Dekomposisi  protein  oleh  bakteri  merubahnya  menjadi  asam-asam amino.  Pada tahap selanjutnya asam-asam amino mengalami deaminasi dan dekarboksilasi yang membentuk senyawa-senyawa lebih sederhana oleh enzim-enzim spesifik dari mikroba. Produk hasil dekomposisi yang paling sering digunakan untuk menduga tingkat kesegaran ikan adalah amonia dan monoamin  yang  paling  sederhana  (metilamin,  dimetilamin,  trimetilamin) yang lebih dikenal sebagai basa-basa menguap; senyawa sulfor menguap H2S dan merkaptan berupa metil merkaptan dan etil merkaptan); dan senyawa- senyawa siklis (alkohol, amin).  Akumulasi  basa-basa  menguap,  senyawa- senyawa sulfur, alkohol aromatik menguap (fenol, kresol), dan senyawa- senyawa   heterosiklik   (indol   dan   skatol)   bertanggung   jawab   terhadap timbulnya bau yang tidak dikehendaki pada ikan. Di samping itu, monoamin skilik (histamin dan fenilatilamin), diamin (putrscin dan kadaverin), basa oksiamonium (neurin) dan fenol, kresol, indol dan skatol adalah senyawa- senyawa beracun yang dapat menyebabkan keracunan makanan.

Asam   nukleat   pada   nukleoprotein   membentuk   hypoxanthine   dan xanthine yang pada kondisi yang cocok berubah menjadi amonia dan karbondioksida. Dekomposisi lipoprotein menyebabkan lipid terurai lebih lanjut. Jika ini terjadi komponen utama fosfatida lesitin, yaitu kholin menghasilkan  monoamin  sederhana  dan  senyawa  oksiamonium  beracun, yaitu ptomain.

Perubahan paling penting terhadap senyawa-senyawa nitrogen non- protein adalah berkurangnya trimetilamin oksida menjadi terimetilamin, dekarboksilasi histidin menjadi senyawa beracun histamin dan dekomposisi urea menghasilkan amonia bebas. Tidak hanya protein dan senyawa-senyawa nitrogen lainnya di dekomposisi oleh bakteri, tetapi juga termasuk lemak.  Ini melibatkan hidrolisis trigliserida dan oksidasi lemak membentuk peroksida, aldehid, keton dan asam-asam lemak. Akan tetapi, proses ini lebih lambat dibandingkan dengan dekomposisi senyawa-senyawa nitrogen.

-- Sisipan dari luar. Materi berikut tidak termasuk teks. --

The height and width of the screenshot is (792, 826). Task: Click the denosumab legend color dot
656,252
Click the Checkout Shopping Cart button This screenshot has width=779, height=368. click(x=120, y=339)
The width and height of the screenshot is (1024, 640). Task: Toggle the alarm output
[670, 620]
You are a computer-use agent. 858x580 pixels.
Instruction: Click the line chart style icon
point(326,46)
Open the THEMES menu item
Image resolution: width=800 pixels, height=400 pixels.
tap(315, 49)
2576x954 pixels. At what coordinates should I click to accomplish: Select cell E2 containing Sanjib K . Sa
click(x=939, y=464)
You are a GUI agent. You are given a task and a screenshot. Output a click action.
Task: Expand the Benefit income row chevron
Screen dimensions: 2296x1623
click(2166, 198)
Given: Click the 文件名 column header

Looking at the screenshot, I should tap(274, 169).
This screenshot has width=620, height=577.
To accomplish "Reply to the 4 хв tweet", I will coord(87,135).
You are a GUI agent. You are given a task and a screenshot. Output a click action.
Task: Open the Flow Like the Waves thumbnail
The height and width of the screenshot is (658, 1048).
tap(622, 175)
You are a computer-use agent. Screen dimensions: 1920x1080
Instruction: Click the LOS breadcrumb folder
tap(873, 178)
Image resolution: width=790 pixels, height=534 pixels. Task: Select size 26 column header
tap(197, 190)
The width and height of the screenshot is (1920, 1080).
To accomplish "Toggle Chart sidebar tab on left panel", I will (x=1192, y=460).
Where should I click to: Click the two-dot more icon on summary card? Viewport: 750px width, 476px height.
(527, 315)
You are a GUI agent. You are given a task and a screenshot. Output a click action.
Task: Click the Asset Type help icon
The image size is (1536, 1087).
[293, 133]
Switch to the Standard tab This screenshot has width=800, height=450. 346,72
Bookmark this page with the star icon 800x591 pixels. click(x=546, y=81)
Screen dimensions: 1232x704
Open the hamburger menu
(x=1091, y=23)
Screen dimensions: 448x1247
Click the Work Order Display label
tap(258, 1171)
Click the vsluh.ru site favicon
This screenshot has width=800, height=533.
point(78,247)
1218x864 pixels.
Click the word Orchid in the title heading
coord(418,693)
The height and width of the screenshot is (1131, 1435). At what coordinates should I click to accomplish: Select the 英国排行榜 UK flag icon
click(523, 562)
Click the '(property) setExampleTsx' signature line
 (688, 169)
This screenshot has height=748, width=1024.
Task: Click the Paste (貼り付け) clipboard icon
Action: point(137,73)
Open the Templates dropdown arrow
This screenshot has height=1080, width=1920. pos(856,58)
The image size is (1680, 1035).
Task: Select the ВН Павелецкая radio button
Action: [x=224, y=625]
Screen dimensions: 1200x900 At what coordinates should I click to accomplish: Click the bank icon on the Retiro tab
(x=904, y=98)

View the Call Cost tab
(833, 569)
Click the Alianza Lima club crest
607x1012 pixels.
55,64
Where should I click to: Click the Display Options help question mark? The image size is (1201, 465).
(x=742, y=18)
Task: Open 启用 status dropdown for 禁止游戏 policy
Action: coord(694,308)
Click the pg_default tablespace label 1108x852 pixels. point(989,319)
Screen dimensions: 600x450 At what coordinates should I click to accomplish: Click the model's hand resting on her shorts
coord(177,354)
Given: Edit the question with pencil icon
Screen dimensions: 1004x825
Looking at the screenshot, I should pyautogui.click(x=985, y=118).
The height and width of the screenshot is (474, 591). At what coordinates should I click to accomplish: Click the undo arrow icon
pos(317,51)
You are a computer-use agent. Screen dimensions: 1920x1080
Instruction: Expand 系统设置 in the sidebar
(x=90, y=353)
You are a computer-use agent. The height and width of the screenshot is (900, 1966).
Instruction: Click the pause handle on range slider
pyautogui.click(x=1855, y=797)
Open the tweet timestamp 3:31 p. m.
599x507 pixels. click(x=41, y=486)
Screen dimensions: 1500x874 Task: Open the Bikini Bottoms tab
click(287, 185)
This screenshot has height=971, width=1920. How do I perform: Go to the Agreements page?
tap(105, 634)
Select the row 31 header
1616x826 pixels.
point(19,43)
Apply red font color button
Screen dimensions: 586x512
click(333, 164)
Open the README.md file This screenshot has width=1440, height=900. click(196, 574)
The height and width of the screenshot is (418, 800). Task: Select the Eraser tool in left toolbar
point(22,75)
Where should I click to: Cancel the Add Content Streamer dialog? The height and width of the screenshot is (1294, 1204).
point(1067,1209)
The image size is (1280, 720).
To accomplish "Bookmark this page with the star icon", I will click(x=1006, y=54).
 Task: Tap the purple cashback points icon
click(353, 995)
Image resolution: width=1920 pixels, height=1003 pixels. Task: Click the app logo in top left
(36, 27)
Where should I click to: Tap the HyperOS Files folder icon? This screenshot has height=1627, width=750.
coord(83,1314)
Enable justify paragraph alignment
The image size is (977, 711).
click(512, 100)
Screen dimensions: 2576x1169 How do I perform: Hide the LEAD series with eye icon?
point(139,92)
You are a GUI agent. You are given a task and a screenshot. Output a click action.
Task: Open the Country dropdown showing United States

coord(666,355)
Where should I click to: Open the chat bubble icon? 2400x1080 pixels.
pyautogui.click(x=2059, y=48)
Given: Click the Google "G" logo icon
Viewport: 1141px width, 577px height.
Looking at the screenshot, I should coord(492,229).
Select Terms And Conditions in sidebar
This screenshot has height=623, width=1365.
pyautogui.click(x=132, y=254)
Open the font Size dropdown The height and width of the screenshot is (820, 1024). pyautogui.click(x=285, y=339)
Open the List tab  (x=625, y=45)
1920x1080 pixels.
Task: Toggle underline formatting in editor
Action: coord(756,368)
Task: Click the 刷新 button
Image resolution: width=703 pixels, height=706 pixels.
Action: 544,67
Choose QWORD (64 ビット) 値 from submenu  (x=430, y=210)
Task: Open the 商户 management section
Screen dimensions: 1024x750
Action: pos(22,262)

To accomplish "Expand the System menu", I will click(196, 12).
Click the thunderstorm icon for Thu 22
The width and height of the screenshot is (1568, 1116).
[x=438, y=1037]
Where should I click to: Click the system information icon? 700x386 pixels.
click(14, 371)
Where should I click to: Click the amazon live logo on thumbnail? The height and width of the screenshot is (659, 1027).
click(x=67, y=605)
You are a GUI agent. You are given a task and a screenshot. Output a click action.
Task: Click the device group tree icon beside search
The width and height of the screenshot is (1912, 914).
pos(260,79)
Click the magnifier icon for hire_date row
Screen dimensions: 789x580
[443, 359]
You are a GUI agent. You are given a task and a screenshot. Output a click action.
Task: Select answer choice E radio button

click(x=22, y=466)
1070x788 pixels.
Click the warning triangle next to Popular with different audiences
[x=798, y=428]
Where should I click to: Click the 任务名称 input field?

Sejak  saat  tersebut  penguraian  protein,  lemak  dan  senyawa  lainnya hingga terbentuk senyawa-senyawa yang menyebabkan perubahan bau, rasa, dan penampakan serta bersifat racun yang pada akhirnya jika terakumulasi dalam jumlah yang tinggi ikan akan dinyatakan busuk. Penguraian protein menyebabkan kandungan nitrogen non-protein di dalam ikan meningkat. Lebih lanjut akumulasi basa nitrogen juga menyebabkan daging ikan menjadi lebih alkali sehingga meningkatkan nilai pH-nya.